# PROVIDED ENTRIES
[Start of Attachment]
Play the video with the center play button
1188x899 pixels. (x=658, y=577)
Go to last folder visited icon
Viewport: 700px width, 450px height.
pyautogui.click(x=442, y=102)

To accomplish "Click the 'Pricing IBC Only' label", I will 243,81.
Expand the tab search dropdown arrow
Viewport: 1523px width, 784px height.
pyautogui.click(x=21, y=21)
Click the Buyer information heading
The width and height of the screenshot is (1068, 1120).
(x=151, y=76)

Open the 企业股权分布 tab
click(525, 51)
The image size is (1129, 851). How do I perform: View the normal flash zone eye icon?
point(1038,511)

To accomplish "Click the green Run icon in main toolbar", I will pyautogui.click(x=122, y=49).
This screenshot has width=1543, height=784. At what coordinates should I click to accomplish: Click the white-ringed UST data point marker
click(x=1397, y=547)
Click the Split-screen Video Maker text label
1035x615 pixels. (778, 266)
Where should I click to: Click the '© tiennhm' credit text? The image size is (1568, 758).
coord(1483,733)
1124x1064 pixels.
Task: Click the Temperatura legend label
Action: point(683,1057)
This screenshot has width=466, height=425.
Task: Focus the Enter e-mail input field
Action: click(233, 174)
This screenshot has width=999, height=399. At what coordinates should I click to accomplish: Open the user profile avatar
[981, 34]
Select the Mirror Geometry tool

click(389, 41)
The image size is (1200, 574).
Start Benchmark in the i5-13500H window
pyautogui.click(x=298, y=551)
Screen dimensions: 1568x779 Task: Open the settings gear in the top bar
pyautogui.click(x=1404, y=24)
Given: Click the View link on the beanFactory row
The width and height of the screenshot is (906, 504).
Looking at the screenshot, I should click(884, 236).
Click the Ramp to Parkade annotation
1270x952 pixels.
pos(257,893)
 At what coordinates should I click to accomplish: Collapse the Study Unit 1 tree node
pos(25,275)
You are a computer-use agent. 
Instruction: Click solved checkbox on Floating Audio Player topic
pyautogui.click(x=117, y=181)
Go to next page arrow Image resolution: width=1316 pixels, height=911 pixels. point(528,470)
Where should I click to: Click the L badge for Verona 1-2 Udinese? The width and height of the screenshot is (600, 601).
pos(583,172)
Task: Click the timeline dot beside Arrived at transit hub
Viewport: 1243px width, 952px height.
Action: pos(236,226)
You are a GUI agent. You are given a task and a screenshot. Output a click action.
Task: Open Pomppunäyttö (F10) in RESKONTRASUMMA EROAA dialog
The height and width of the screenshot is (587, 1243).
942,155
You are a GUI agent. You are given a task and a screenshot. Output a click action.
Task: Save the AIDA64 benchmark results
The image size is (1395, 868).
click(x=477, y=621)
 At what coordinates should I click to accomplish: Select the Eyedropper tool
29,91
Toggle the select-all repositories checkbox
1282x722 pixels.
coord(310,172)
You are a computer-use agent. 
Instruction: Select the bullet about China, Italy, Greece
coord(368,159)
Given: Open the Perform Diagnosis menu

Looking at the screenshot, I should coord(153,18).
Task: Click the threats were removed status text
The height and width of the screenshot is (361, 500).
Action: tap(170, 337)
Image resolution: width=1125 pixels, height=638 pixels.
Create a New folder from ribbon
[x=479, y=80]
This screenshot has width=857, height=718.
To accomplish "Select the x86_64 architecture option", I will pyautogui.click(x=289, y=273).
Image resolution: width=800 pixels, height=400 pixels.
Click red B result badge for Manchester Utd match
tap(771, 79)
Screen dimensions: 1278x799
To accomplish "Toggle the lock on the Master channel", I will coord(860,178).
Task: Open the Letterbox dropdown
[End of Attachment]
# ABOUT THIS EXERCISE
Starting at the line with "At what coordinates should I click to accomplish: Select", retype each line through the final one in the data above, unchanged and with nothing added.

# ANSWER BOX
 At what coordinates should I click to accomplish: Select the Eyedropper tool
29,91
Toggle the select-all repositories checkbox
1282x722 pixels.
coord(310,172)
You are a computer-use agent. 
Instruction: Select the bullet about China, Italy, Greece
coord(368,159)
Given: Open the Perform Diagnosis menu

Looking at the screenshot, I should coord(153,18).
Task: Click the threats were removed status text
The height and width of the screenshot is (361, 500).
Action: tap(170, 337)
Image resolution: width=1125 pixels, height=638 pixels.
Create a New folder from ribbon
[x=479, y=80]
This screenshot has width=857, height=718.
To accomplish "Select the x86_64 architecture option", I will pyautogui.click(x=289, y=273).
Image resolution: width=800 pixels, height=400 pixels.
Click red B result badge for Manchester Utd match
tap(771, 79)
Screen dimensions: 1278x799
To accomplish "Toggle the lock on the Master channel", I will coord(860,178).
Task: Open the Letterbox dropdown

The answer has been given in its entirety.